Experience has taught me as an instructor to not pack too much into the very end of the semester. Nerves are frayed and agendas are overwhelmed. That’s especially true in the winter semester, when senior students are preparing to graduate and picking up mandatory courses they’ve missed or avoided.

The “lighter back end” approach has worked over the years. I teach skill development in agricultural communications, and in my course success is based on how the students have advanced through the semester and embraced the skill they’re learning. There is no final exam, at least not this year. I measure their progress from a starting point to whatever end point they arrive at individually, rather than a common end point.

Using the bicycle analogy, they all need to know how to ride, but they all ride just a little differently.

And while we spend most of our class time learning journalism skills, we also make an effort to critique what professional journalists are up to — those in the mass media, those that the agri-food sector is trying to influence, to bring some balance and understanding to audiences about agriculture and its effect on health and the environment, among other matters.

Some gems always surface in this analysis. This semester, I was struck about a discussion regarding the media’s responsibility to put issues and even facts into perspective.

The example concerned new research that suggested shielding infants from peanuts might be setting them up for peanut allergies as children. It’s a highly charged study and it contradicts convention by a long shot.

One of my students was miffed that the journalist hadn’t added in the line that accompanies many research stories: that is, “more research is needed to show conclusive results.”

She thought it was irresponsible of the journalist to not add that sentence to the story, because the study might be taken as gospel by the public and worse, lead to allergic reactions by some children.

But what if the scientist didn’t say it?

Is it the journalist’s responsibility to insert it, anyway?

Journalism 101 teaches us journalists put issues in perspective, provide balance, be objective. That’s why you’ll often see someone else quoted – usually at the end of a story – who may represent the other side of an issue. The ag sector gets annoyed when that voice is an activist.
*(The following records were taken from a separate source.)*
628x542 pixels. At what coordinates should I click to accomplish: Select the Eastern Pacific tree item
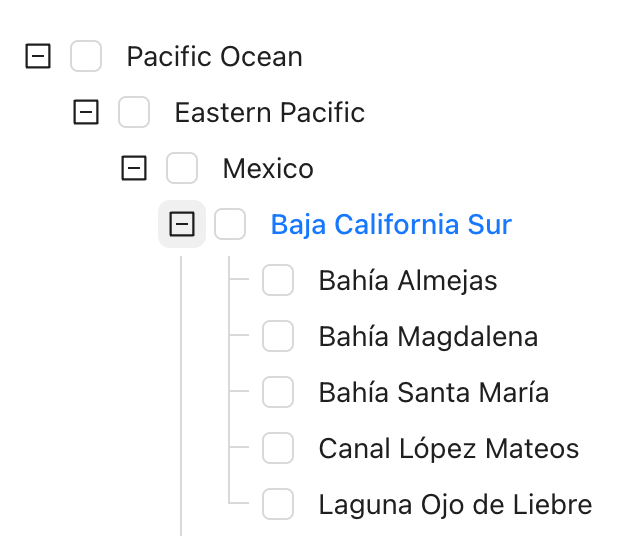[x=269, y=113]
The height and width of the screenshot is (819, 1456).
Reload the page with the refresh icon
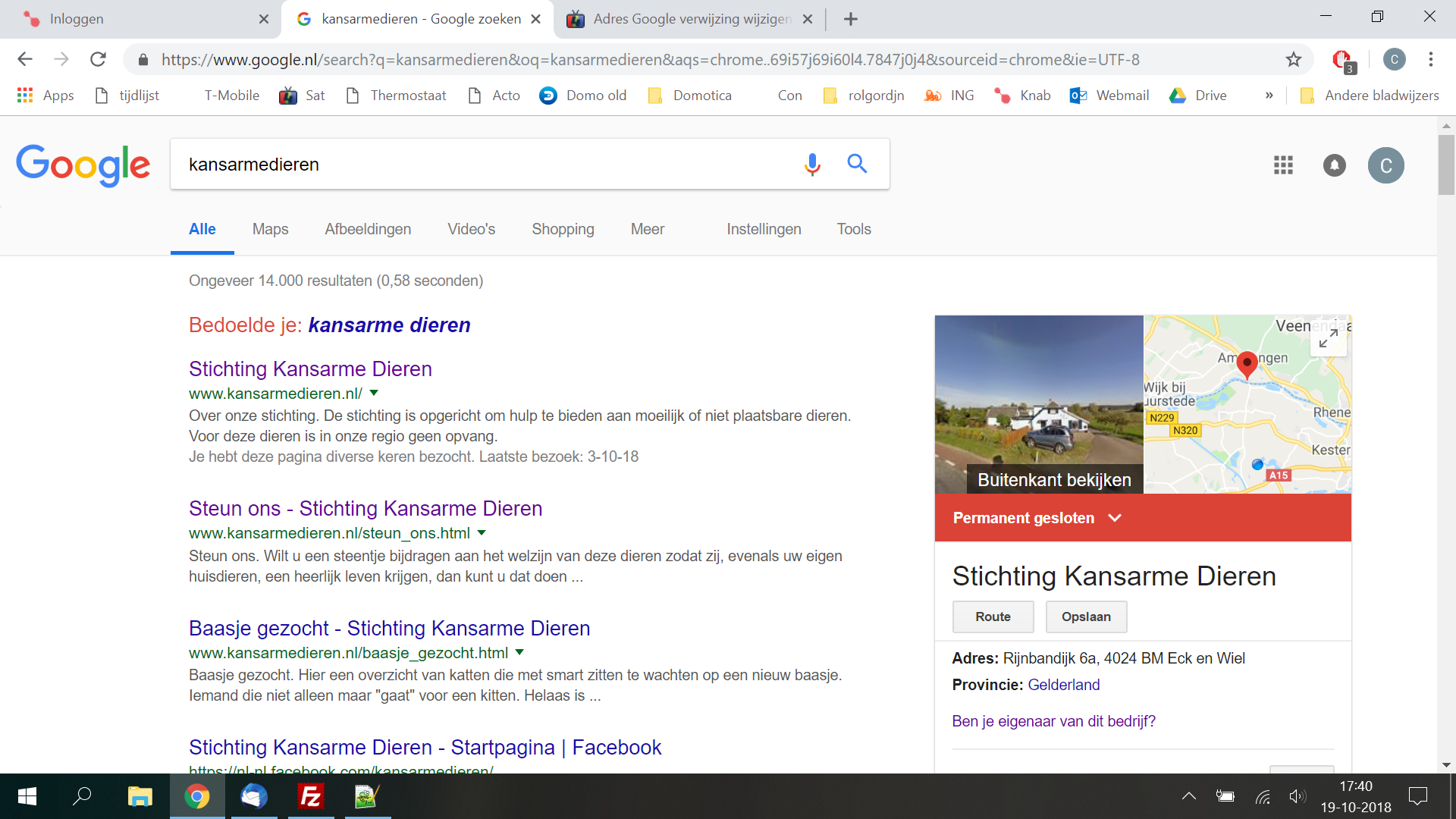(98, 59)
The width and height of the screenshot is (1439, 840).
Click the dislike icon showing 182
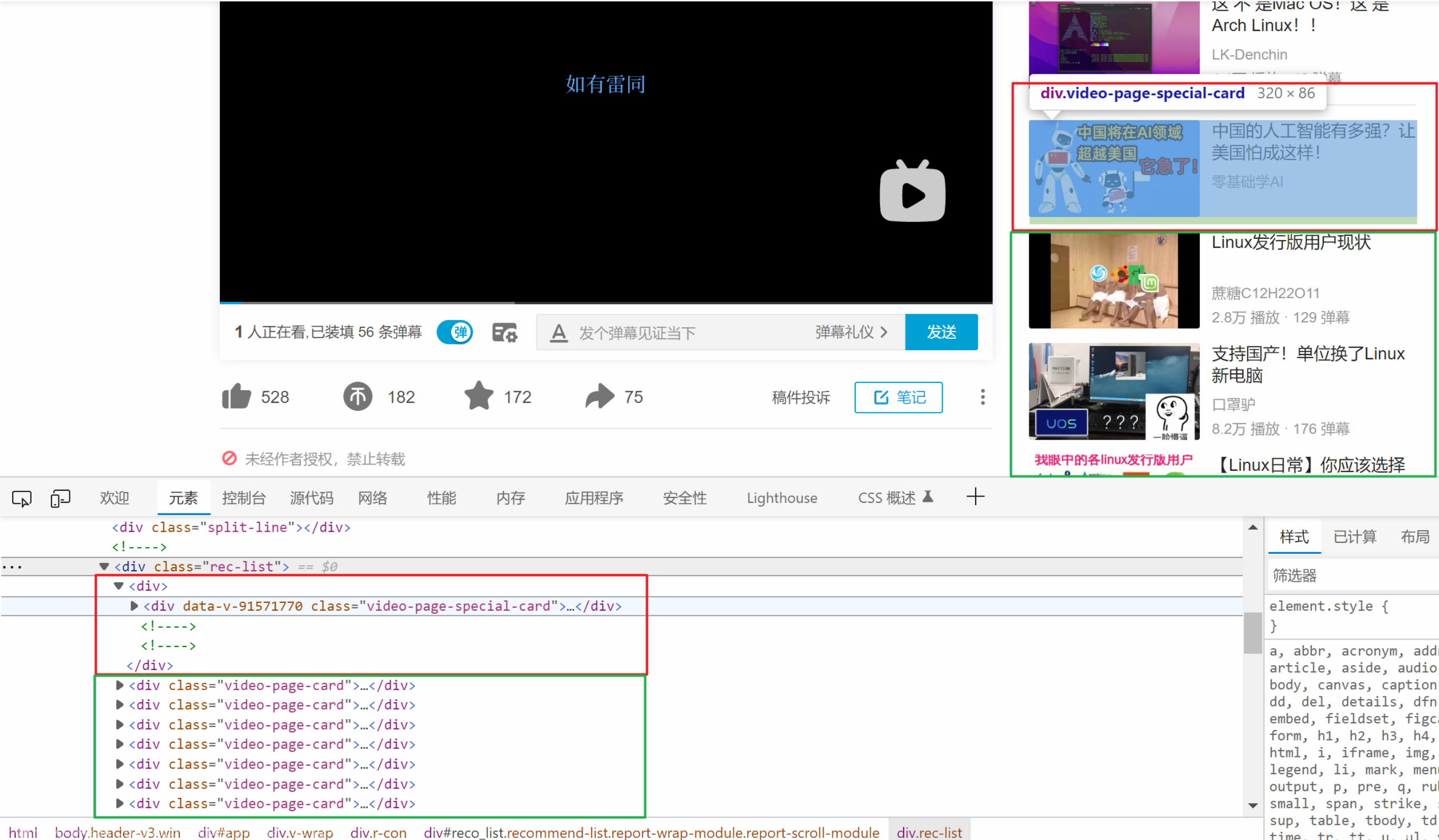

But it’s a journalist’s job to cover both sides of an issue, not just the side who speaks loudest or gets out of the blocks the fastest.

The omission in the peanut story also opens up a discussion about media training. Critics think news sources are media trained to be puppets and utter the company line. And sure, there are instances when no matter how hard you try or how many ways you ask a question, you get the same pat answer. Very frustrating, not to mention insulting, to a well-intentioned journalist.

In the peanut allergy story, a trained media spokesperson – a scientist, in this case — could have been schooled by a media trainer to not overlook the opportunity to add their own perspective, before someone else does. That might include a line about the need for further studies.

Indeed, it’s a positive example of how media training could help the story be told better.

But anyone in agriculture who wants to get a point across shouldn’t wait or hope a journalist asks a question about it, then get angry if that doesn’t happen.

These days, with shrinking newsrooms, some journalists may not have the breadth of knowledge to be able to put complicated issues in perspective, whether it’s their job or not. News sources have an opportunity to help, and rather than criticize journalists, I say take the opportunity to assist.

Remember, you’re not just talking to journalists; you’re talking to their readers, listeners and viewers. Working with a journalist is a chance to build relationships and help agriculture be better understood by more people. Isn’t that worth the effort?